Wer sich auf der Ebene des Handelns befindet, muss jenes vollkommene Handeln, das ohne gefangennehmende Begierde und Verhaftung ist, begreifen lernen und die individuellen Eigenschaften transzendieren, um nicht zum Sklaven des Handelns zu werden. Dort, wo das individuelle und gespaltene Ich regiert, enthüllen sich seine verzerrenden Eigenschaften, die Konflikt und Schmerz verursachen. Das Individuum, das sich in diesem Zustand befindet, wird früher oder später – wie Arjuna – mit seinem Schlachtfeld bzw. dem Feld der Disziplin und der energetischen Neuerziehung konfrontiert.

Raphaels Kommentar entfaltet sich entlang einer psychologischen, philosophischen und initiatischen Linie.
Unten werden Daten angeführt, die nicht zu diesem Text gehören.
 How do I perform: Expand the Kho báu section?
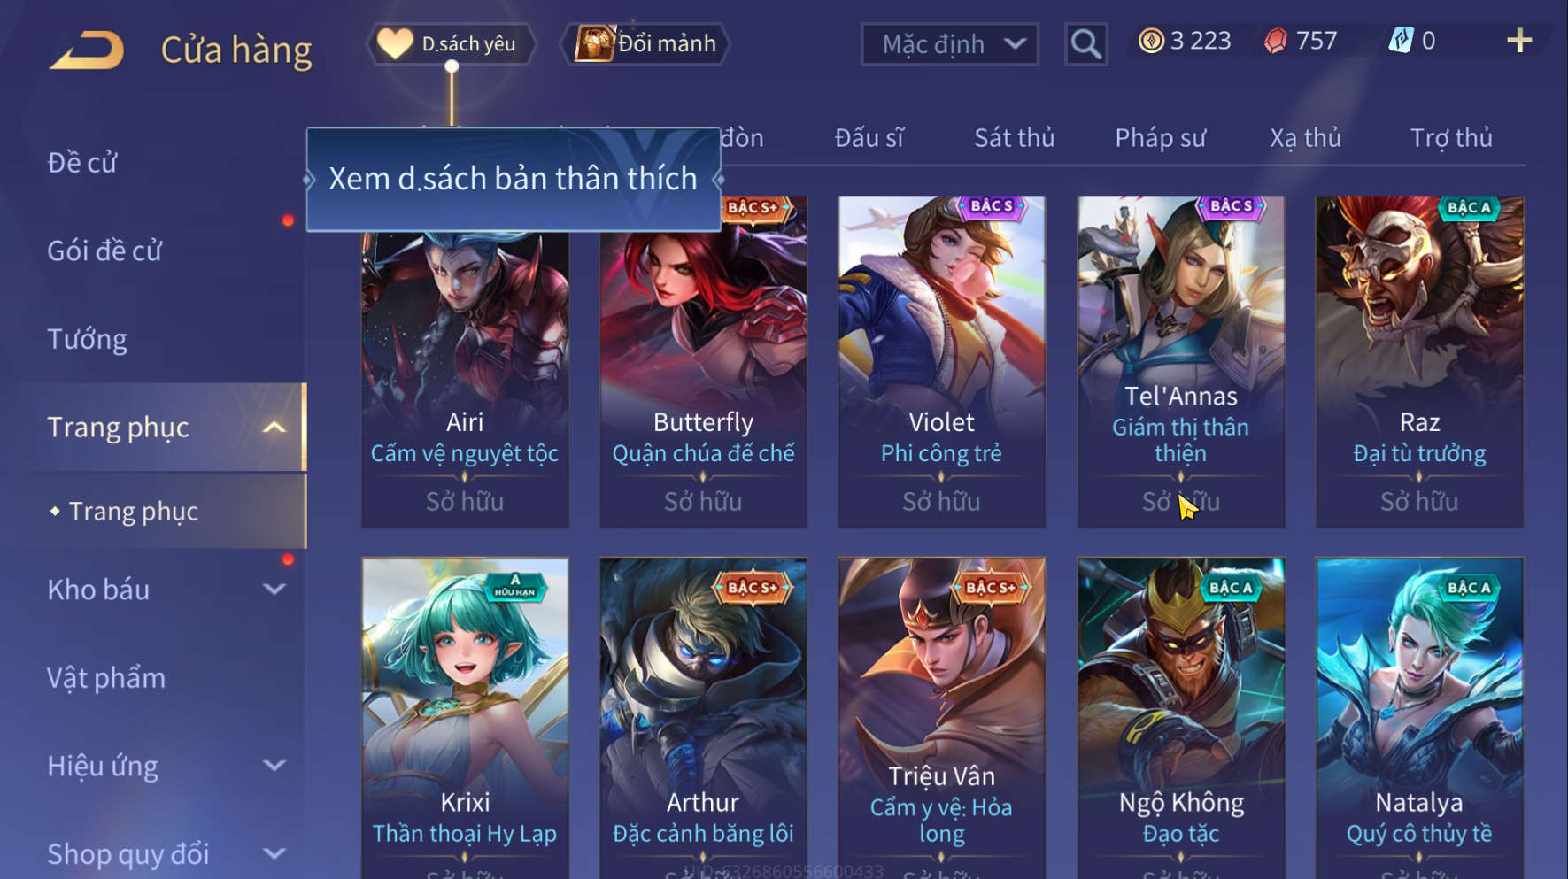point(274,590)
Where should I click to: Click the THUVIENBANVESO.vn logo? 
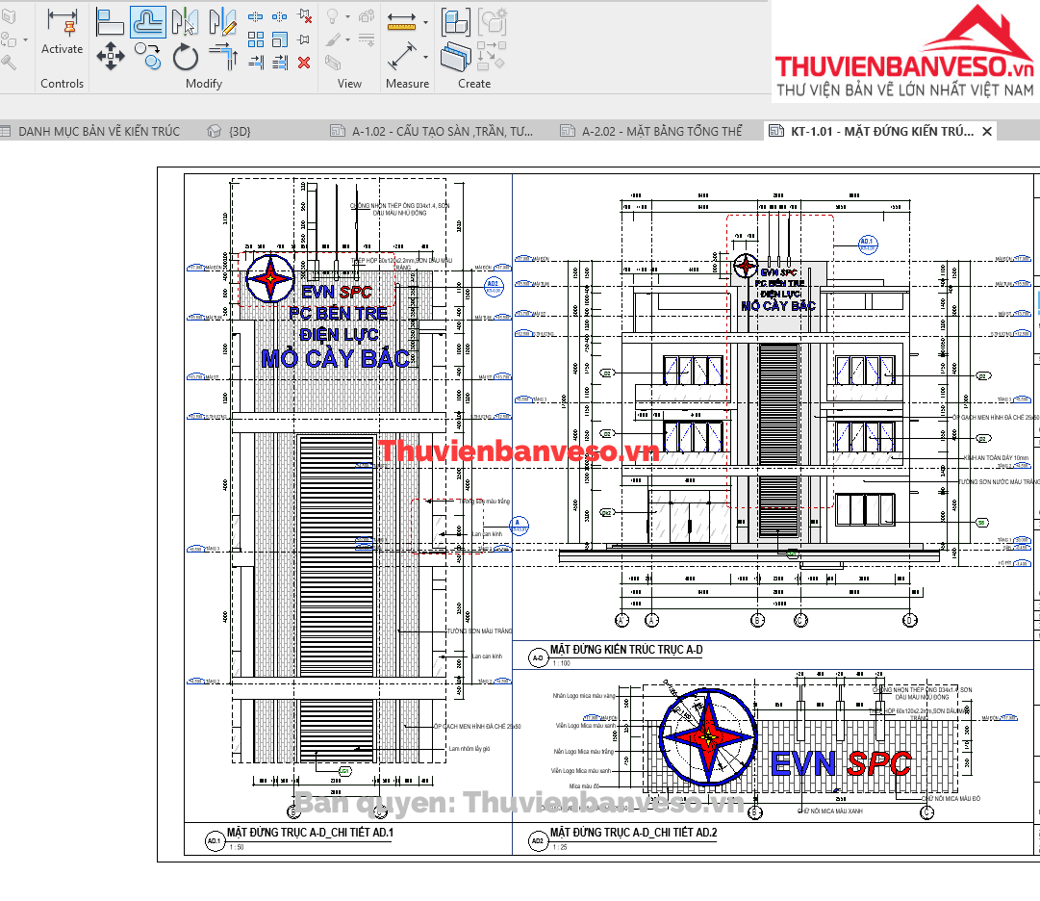pyautogui.click(x=904, y=53)
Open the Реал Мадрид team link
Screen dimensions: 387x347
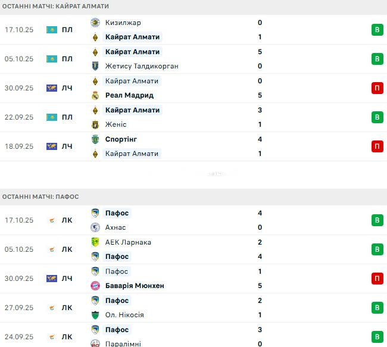point(129,95)
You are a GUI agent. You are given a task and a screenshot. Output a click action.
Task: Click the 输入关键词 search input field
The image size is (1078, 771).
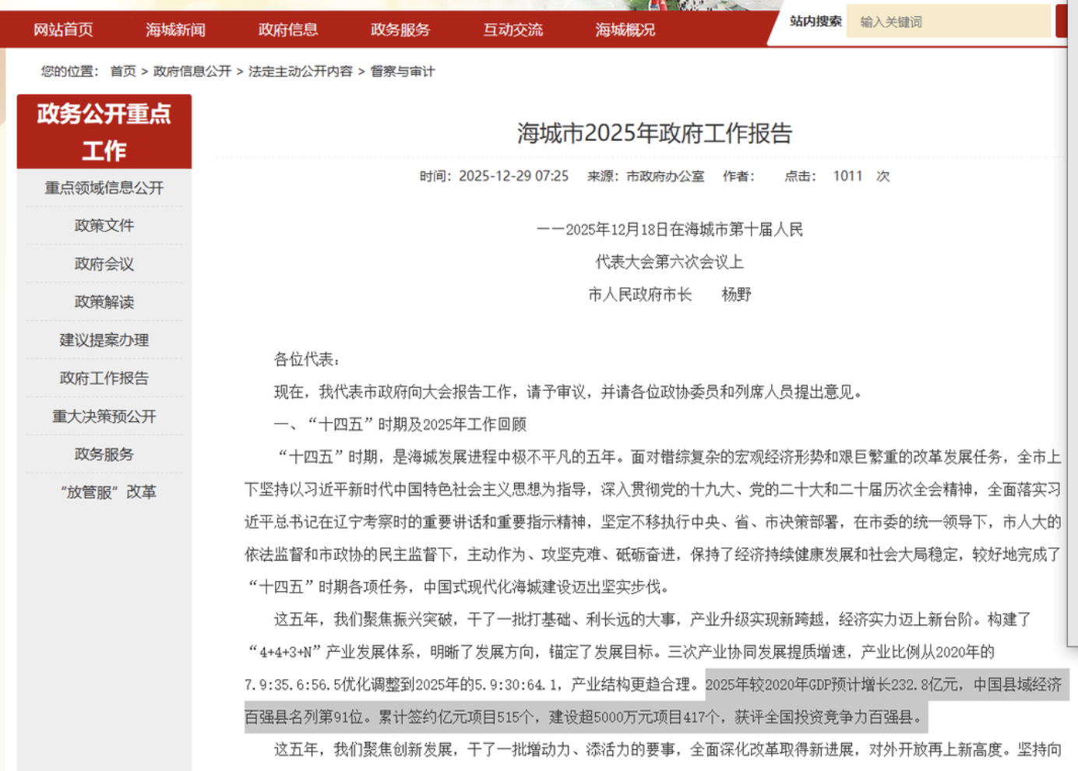[947, 22]
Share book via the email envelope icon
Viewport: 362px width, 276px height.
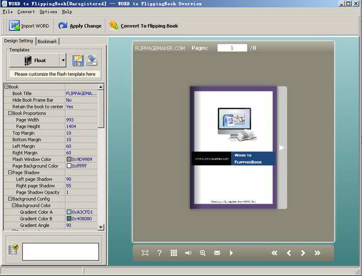[217, 253]
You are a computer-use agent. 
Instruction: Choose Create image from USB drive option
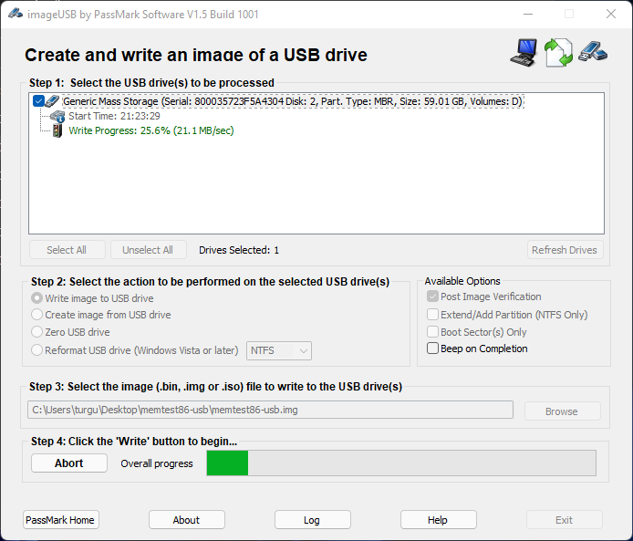pos(37,315)
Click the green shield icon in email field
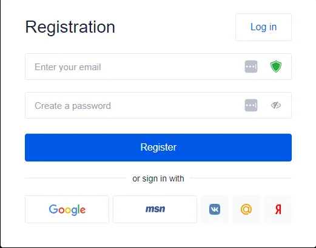 click(276, 67)
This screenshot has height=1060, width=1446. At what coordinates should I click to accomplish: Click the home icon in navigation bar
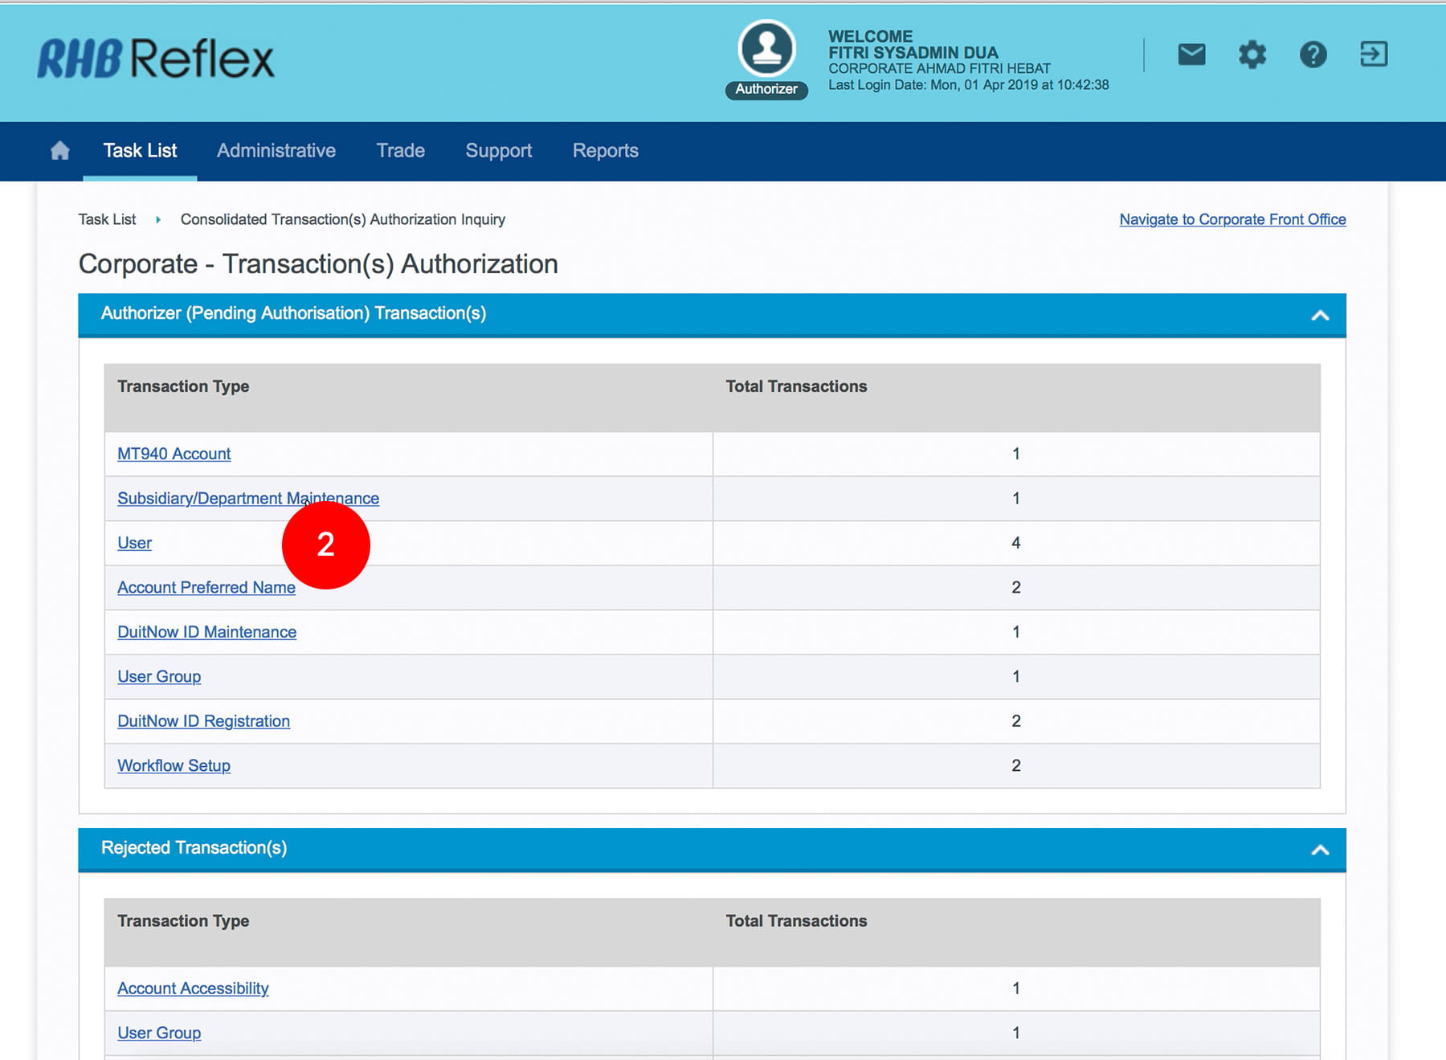60,151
Besondere Aufmerksamkeit widmet er der ksatriya-Initiation (Einweihung in die gesellschaftliche Ordnung der Gesetzgeber und Krieger). Raphael zufolge sind wir alle in gewisser Hinsicht ksatriya, da wir alle in einen – manchmal ungleichen – Kampf zwischen Erkenntnis (vidya) und Unwissenheit (avidya) verstrickt sind.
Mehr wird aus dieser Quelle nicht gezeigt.